Unfortunately for would-be email scammers, these breaches are not, in fact, unavoidable. The advent of machine learning technology has not only improved the efficacy of many cybersecurity tools; it has effectively enabled the creation of an entirely new layer of cybersecurity. No longer is security technology limited to perimeter and in-network defenses, such as static rule-based data loss prevention (DLP). Today’s data security teams can implement human layer security capable of protecting its users from outside threats — and from themselves.

At its core, contextual machine learning is about understanding normal behavior within an organization. This might include who employees correspond with via email, what information those emails usually contain and what types of attachments are common. By creating a baseline for each individual, the technology can identify and flag abnormal behavior. This could be as simple as noticing a typo in the “to” field or as complex as identifying a potential breach of client confidentiality when sending files at a financial services company. These everyday errors, once nearly impossible to stop, can now be identified, and users can be alerted, allowing the errors to be rectified before they occur and putting an end to many of the most common forms of accidental breaches.

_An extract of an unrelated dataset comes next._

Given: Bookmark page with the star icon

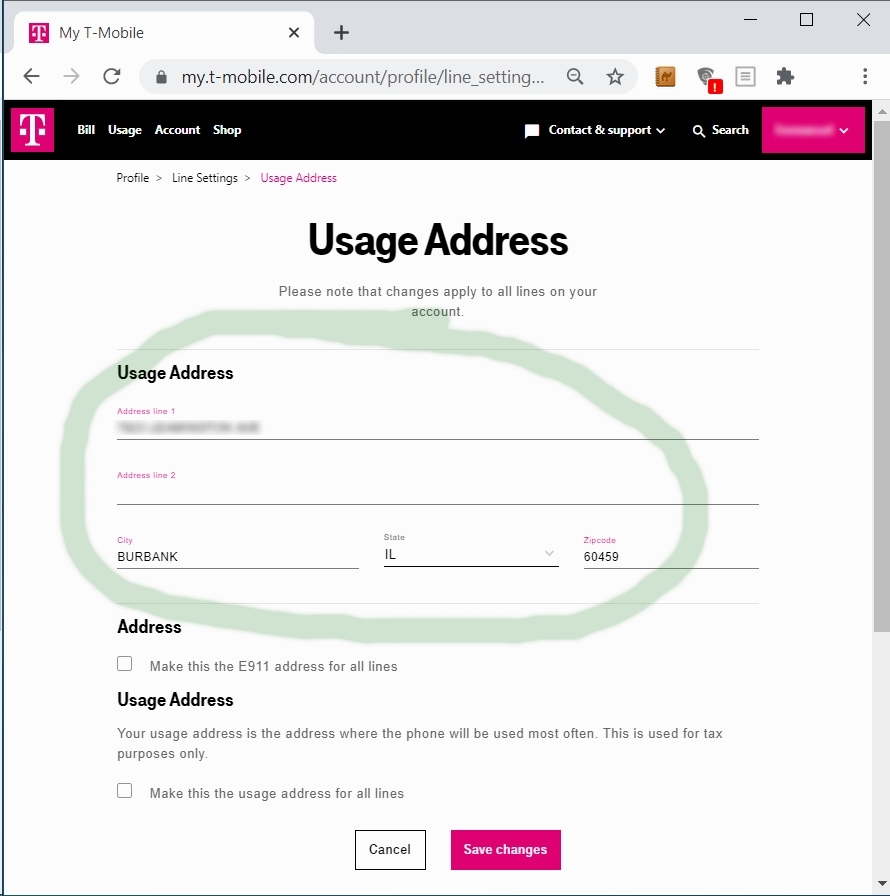Looking at the screenshot, I should (615, 76).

Of course, for truly comprehensive security, it is important to both prevent and protect. Even when an email is sent to the right person, today’s regulations mandate strict encryption to prevent interception or mishandling once received. Machine learning technology can identify potential risk factors and automatically apply or recommend the necessary level of security, from simply ensuring that transport layer security (TLS) is enabled to employing message-level encryption. This type of contextual security has become increasingly important as laws like GDPR and CCPA become more common.

Fixing Mistakes Before They Happen

Risk analysis is not revolutionary on its own, of course — human users have been making these judgment calls for quite some time and can continue to do so by manually checking that:

• The correct recipients are added.

• The correct files are attached and “hidden” information in extra tabs and metadata is removed.

• They’re replying to legitimate senders.

• The necessary encryption is applied.

The benefit of technologies like contextual machine learning is the safety net they provide when people inevitably fail to spot risks. With email-driven breaches continuing to dominate the cyberattack landscape, the need to implement strong human-layer protections is likely to grow in importance as we move into the future.